What are the regulatory reactions of fatty acid synthesis?

Answer 8

1) converting citrate into OAA via ATP CITRATE LYASE
2) carboxylating acetyl-CoA into malonyl-CoA via ACETYL-COA CARBOXYLASE (ACC) rate determining step
3) FAS complex (FATTY ACID SYNTHASE) is activated by insulin and a high carb/low fat diet. inhibited by high fat diet and starvation

Question 9

What are the two phases of fatty acid breakdown?

Answer 9

phase 1) transport of free fatty acids from cytosol into mito matrix via carnitine shuttle
phase 2) beta oxidation and ATP generation

Question 10

long chain fatty acid

Answer 10

FA over 20 C long, must use albumin to cross plasma membrane into cell for beta oxidation

Question 11

What are the 4 steps of beta oxidation?

Answer 11

1. oxidation
2. hydration
3. oxidation
4. thiolysis

Question 12

ATP equivalents for energy intermediates

Answer 12

1 mol NADH = 2.5 mol ATP
FADH 2 1.5
GTP 1

Question 13

four types of ACADs

Answer 13

SCAD: short chain fatty acid CoA dehydrogenase
MCAD (~8C)
LCAD(~20C)
VLCAD (20+C)

Question 14

carnitine shuttle

Answer 14

a series of enzymes that move long chain FA from the cytosol into the mitochondrial matrix using the enzymes:

1: fatty acyl CoA synthetase
2: CPT1
3: CACT
4: CPT2

Question 15

rate limiting step of beta oxidation

Answer 15

found within the carnitine shuttle during the second enzymatic reaction when FACoA transfers its fatty acyl group to carnitine via CPT1

Question 16

each round of beta oxidation removes how many C

Answer 16

2C

Question 17

how do odd number fatty acid chains do it differently?

Answer 17

2C units (acetyl CoA) are removed like usual until a 3C (propionyl CoA) remains.
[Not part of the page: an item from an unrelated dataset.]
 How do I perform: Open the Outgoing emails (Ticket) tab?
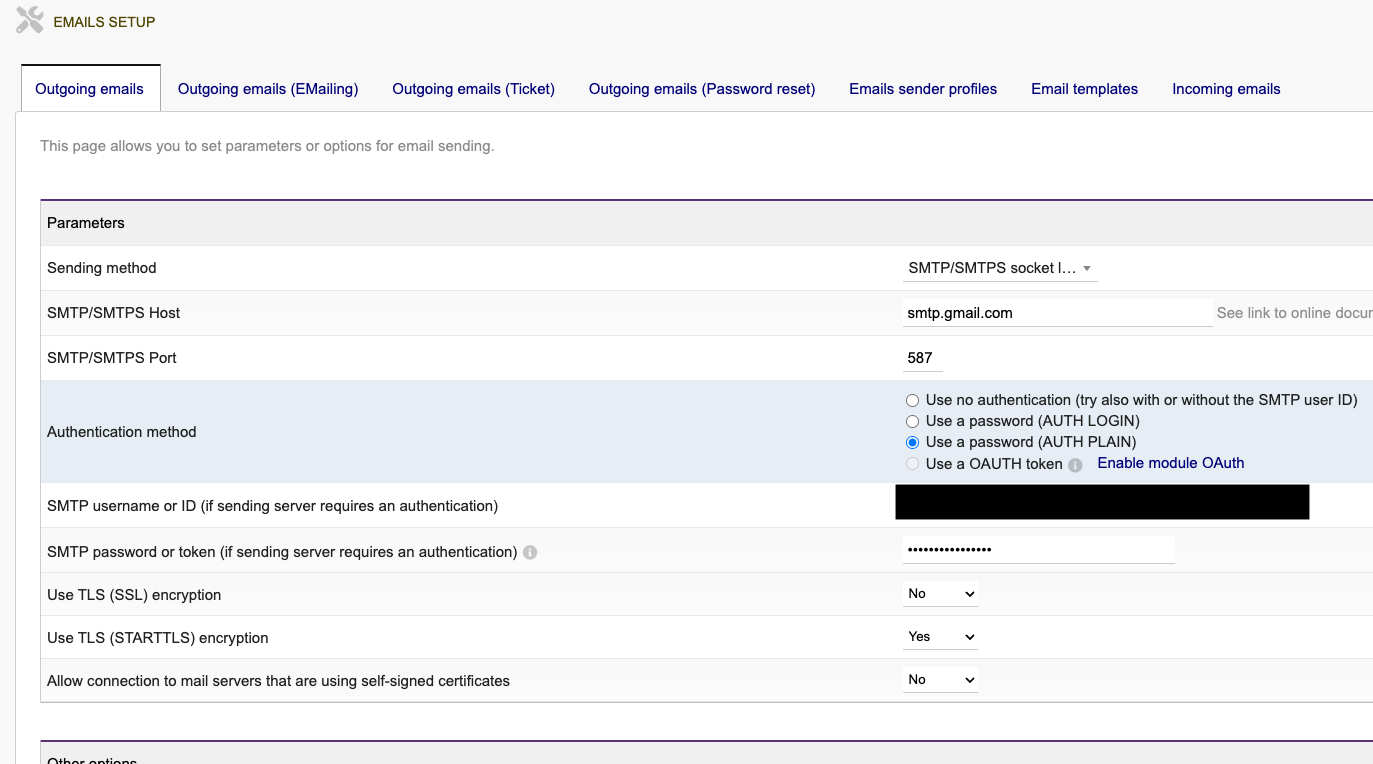point(473,89)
This is eventually converted into succinyl CoA which can be used as an intermediate in TCA

Question 18

Where are peroxisomes used in beta oxidation

Answer 18

for very long chain fatty acids, they are degraded in peroxisomes until they become a long FA chain (20C) and then can be transported into the mitochondria via carnitine shuttle for the rest of beta oxidation. No ATP is generated to convert very long chain FA to long chain FA

Question 19

deficiencies in carnitine shuttle

Answer 19

would lead to the inability for long chain fatty acids to enter mitochondria for the rest of beta oxidation to occur. unable to break down fat stores.

Question 20

peroxisome deficiencies

Answer 20

result in the inability to degrade very long chain FA. IE

Zellweger syndrome, infantile refsum,

Question 21

MCAD deficiency

Answer 21

autosomal recessive, resembles carnitine deficiency bc unable to breakdown FA. FA accumulate in liver, liver function is decreased, liver ammonia levels can rise to poisonous levels.

Question 22

In fasting/starving state what happens to beta oxidation (hint:ketones)

Answer 22

excessive beta oxidation leads to an excessive amount of acetyl CoA so that the extra go through a different pathway to produce ketone bodies

Question 23

ketone bodies

Answer 23

are only made in the matrix of mitochondria in the liver, water soluble, and highly acidic (ketoacidosis).

Question 24

what are the two major essential fatty acids and why are they essential?

Answer 24

omega-3 and omega-6 fatty acids. humans can’t synthesize a double bond farther than 9 away from the alpha-end (carboxyl end), but omega-3 and omega-6 are counted from the other end (omega end).